In the 1920s, a perceived degeneration in the moral fiber of America was linked to Darwin's theory of evolution. For example, a supporter of fundamentalist orator William Jennings Bryan commented in 1923, "Ramming poison down the throats of our children is nothing compared with damning their souls with the teaching of evolution" (in Cowen 1986, p. 8). Fundamentalists rallied to check the moral decline by removing evolution from the public schools. In 1923, Oklahoma passed a bill offering free textbooks to public schools on the condition that neither the teachers nor the textbooks mentioned evolution, and Florida went even further by passing an antievolution law. In 1925, the Butler Act, which made it "unlawful for any teacher in any of the Universities, Normals and all other public schools of the state ... to teach any theory that denies the story of the Divine Creation of man as taught in the Bible, and to teach instead that man has descended from a lower order of animals" (in Gould 1983a, p. 264), was passed by the Tennessee legislature. This act was viewed as an obvious violation of civil liberties and resulted in the famous 1925 Scopes "Monkey Trial," which has been well documented by Douglas Futuyma (1983), Gould (1983a), Dorothy Nelkin (1982), and Michael Ruse (1982).

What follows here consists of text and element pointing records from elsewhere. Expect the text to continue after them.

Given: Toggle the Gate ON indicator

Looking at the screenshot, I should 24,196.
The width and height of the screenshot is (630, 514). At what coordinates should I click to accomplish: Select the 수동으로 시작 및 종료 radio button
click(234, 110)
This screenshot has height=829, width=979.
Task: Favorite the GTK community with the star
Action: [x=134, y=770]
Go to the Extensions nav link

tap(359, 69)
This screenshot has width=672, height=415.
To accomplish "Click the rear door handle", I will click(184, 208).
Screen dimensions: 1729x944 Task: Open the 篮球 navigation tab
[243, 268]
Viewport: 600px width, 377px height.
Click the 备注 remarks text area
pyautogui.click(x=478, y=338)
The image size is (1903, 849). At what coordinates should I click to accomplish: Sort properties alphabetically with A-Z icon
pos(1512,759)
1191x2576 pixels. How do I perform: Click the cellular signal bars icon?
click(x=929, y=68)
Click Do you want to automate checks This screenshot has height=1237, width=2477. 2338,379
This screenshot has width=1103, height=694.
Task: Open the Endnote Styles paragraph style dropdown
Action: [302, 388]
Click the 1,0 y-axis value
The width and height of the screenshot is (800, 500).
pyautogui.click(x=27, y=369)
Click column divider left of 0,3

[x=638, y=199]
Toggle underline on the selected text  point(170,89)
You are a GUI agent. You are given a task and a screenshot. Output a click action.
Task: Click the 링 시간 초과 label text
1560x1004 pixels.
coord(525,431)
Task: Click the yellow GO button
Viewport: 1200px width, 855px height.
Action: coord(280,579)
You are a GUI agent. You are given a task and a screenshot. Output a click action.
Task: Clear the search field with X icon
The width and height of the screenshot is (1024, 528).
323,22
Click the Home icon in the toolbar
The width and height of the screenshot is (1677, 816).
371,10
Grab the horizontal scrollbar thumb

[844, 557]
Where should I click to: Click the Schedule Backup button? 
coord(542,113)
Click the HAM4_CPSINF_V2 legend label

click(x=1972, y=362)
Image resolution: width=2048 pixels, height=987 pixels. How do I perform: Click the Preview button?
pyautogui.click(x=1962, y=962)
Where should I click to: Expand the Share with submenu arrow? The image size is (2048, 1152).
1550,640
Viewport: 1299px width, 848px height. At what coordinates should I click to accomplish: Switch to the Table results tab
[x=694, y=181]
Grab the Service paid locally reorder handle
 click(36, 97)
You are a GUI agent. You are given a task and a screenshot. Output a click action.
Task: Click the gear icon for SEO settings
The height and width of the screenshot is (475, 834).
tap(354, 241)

John T Scopes was a substitute teacher who volunteered to provide the test case by which the American Civil Liberties Union (ACLU) could challenge Tennessee's antievolution law. The ACLU intended to take the case all the way to the U.S. Supreme Court, if necessary. Clarence Darrow, the most famous defense attorney of the day, provided legal counsel for Scopes, and William Jennings Bryan, three-time presidential candidate and known voice of biblical fundamentalism, served as defender of the faith for the prosecution. The trial was labeled the "trial of the century," and the hoopla surrounding it was intense; it was, for example, the first trial in history for which daily updates were broadcast by radio. The two giants pontificated for days, but in the end Scopes was found guilty and fined $100 by Judge Raulston (Scopes did, indeed, break the law). Because of a little-known catch in Tennessee law, which required all fines above $50 to be set by a jury, not a judge, the court overturned Scopes's conviction, leaving the defense nothing to appeal. It never was taken to the U.S. Supreme Court, and the law stood on the books until 1967.

Most people think that Scopes, Darrow, and the scientific community scored a great victory in Tennessee. H. L. Mencken, covering the trial for the
Baltimore Sun,
summarized it and Bryan this way: "Once he had one leg in the White House and the nation trembled under his roars. Now he is a tinpot pope in the Coca-Cola belt and a brother to the forlorn pastors who belabor half-wits in galvanized iron tabernacles behind the railroad yards. ... It is a tragedy, indeed, to begin life as a hero and to end it as a buffoon" (in Gould 1983a, p. 277). But, in fact, there was no victory for evolution. Bryan died a few days after the trial ended, but he had the last laugh, as the controversy stirred by the trial made others, particularly textbook publishers and state boards of education, reluctant to deal with the theory of evolution in any manner. Judith Grabiner and Peter Miller (1974) compared high school textbooks before and after the trial: "Believing that they had won in the forum of public opinion, the evolutionists of the late 1920s in fact lost on their original battleground— teaching of evolution in the high schools—as judged by the content of the average high school biology textbooks [which] declined after the Scopes trial." A trial that seems comical in retrospect was really a tragedy, as Mencken concluded: "Let no one mistake it for comedy, farcical though it may be in all its details. It serves notice on the country that Neanderthal man is organizing in these forlorn backwaters of the land, led by a fanatic, rid of sense and devoid of conscience. Tennessee, challenging him too timorously and too late, now sees its courts converted into camp meetings and its Bill of Rights made a mock of by its sworn officers of the law" (in Gould 1983a, pp. 277-278).